The French heel was of mid-height, curvaceous with an outward taper and later became known as the Louis heel after King Louis XIV.
During the mid 18th century and what was known as the Rococo time period, heels became longer and more slender which contributed to the concept of eroticism or foot fetishism. As French gowns got longer hitting the ankle, there suddenly seemed to be an erotic interest in the high-heeled shoe, as it made the foot appear smaller and narrower, and gave the ankle a feminine delicate shape. Men were now wearing heels of less than an inch so that they could walk on cobbled streets that required a low-heeled shoe or boot. A refined lady, however, did not walk the streets but traveled by coach or other means so a high heel was appropriate for most occasions.
Below is a collection of footwear that would have been worn during the Rococo time frame. What do you think of the pastel colors and elongated pointed toe?
The footwear of the Rococo period ended with the French Revolution but its ideas strongly affected future fashions for decades.
It’s been noted that the height of heels can be an economic BMI indicator and in an economic downturn, the heels get higher as consumers turn to a more glamorous fashion statement as a means of escape and fantasy. At the peak of the economic crisis in 2009, the average height of women’s heels was at an incredible seven inches. In 2011, it reportedly dropped to just two inches.
I could not finish this post without mentioning Judy Garland’s ruby slippers in the Wizard of Oz. The Wizard of Oz, produced in 1939, is considered to be the greatest film in cinema history. The ruby slippers were actually stolen in 2005 from a museum in Grand Rapids, Minn.
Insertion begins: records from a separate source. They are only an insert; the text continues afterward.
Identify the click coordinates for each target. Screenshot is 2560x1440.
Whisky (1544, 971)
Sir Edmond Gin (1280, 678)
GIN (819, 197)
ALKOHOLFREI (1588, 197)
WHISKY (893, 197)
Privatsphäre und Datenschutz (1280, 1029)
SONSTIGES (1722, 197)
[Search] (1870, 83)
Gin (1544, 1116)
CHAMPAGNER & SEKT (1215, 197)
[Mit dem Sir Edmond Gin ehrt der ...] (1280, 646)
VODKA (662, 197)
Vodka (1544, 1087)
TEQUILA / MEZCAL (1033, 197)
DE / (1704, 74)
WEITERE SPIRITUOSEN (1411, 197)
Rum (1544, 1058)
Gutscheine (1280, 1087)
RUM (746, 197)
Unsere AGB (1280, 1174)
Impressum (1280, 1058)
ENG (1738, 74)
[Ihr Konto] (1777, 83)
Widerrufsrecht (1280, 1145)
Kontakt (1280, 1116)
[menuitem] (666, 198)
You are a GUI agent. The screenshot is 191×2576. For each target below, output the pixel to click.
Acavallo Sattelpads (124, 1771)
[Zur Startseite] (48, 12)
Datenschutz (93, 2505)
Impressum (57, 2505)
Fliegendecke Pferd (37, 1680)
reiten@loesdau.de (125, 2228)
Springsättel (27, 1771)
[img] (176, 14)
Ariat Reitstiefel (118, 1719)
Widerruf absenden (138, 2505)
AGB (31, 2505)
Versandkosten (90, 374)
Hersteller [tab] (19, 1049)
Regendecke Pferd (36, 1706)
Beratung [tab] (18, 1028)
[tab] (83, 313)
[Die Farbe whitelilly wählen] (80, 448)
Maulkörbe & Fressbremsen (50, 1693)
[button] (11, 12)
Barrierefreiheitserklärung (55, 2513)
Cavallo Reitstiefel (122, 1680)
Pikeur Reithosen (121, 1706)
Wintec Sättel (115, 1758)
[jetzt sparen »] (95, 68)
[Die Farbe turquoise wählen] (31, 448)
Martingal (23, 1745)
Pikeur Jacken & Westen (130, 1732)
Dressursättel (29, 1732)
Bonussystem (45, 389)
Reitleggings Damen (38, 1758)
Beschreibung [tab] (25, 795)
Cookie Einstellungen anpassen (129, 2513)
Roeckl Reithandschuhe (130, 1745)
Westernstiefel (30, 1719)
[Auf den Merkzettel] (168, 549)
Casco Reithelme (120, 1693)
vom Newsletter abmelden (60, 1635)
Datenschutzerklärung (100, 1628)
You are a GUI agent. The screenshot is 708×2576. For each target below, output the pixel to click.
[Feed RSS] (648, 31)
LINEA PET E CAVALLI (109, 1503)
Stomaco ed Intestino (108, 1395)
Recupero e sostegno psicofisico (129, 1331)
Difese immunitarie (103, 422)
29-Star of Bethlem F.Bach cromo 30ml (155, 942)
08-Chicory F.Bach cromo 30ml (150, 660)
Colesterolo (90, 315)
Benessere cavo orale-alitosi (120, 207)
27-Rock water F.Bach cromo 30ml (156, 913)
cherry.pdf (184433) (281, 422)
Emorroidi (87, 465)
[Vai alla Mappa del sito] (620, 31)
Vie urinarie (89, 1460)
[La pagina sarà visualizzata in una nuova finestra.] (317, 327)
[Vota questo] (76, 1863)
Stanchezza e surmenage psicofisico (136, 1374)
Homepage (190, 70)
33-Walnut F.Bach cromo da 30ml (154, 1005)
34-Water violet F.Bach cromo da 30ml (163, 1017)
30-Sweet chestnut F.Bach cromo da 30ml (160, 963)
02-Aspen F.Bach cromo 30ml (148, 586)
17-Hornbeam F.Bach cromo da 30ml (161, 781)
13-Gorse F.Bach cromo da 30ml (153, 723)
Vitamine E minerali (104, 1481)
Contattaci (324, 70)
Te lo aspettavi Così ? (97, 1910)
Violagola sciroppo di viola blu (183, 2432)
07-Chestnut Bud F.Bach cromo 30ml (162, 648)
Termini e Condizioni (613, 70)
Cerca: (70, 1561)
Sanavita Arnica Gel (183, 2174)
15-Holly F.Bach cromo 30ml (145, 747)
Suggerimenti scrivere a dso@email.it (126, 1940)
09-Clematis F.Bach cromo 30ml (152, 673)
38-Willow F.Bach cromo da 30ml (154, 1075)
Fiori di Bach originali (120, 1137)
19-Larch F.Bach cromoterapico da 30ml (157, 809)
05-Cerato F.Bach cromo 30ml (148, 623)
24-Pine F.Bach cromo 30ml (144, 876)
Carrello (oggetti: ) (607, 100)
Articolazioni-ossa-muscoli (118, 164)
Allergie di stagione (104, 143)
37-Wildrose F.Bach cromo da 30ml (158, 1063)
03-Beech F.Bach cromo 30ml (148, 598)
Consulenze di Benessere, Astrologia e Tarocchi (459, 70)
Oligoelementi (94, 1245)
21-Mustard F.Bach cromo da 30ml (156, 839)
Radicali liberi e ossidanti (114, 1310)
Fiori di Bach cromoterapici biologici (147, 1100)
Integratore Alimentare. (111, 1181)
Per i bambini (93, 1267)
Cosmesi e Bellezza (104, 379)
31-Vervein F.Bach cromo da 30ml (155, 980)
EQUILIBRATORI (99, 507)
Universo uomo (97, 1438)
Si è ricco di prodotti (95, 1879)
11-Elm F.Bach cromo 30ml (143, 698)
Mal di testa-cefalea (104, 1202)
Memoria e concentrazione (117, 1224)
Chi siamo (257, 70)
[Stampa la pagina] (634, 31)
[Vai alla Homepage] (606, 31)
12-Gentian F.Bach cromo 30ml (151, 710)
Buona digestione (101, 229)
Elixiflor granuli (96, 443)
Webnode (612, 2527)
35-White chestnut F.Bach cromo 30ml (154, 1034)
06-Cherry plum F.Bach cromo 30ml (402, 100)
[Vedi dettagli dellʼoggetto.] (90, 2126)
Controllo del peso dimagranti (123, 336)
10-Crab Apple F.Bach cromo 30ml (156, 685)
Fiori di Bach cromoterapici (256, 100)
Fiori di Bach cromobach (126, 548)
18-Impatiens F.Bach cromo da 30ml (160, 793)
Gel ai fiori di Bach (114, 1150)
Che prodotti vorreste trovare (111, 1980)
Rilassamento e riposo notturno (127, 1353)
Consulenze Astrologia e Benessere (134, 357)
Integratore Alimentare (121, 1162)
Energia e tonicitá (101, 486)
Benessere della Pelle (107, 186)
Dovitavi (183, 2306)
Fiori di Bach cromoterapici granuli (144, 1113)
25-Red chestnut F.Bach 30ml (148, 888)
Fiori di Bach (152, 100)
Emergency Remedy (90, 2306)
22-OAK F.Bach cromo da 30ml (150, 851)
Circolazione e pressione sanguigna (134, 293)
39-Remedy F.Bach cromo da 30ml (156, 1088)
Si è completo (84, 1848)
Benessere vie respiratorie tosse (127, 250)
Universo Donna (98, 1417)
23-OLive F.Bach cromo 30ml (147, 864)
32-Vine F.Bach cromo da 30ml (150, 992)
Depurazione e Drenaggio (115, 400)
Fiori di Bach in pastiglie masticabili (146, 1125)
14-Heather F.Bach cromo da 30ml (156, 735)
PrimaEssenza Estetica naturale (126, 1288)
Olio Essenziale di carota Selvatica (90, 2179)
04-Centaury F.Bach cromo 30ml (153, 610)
But they were recovered by the FBI in September of 2018. They are estimated to be worth at least 1 million dollars.
Here they are–the most iconic shoes in human history. The shoes were originally silver according to the first script. But the color of the shoes was changed to red in order to take advantage of the new Technicolor film process being used in that era. A number of pairs were made for the movie and five pairs are known to have survived.
Here is my modern version of the ruby slipper.
My yellow lab shared some of her fur on my shoes.
Gotta run and check out the latest shoe sales–thanks for stopping by.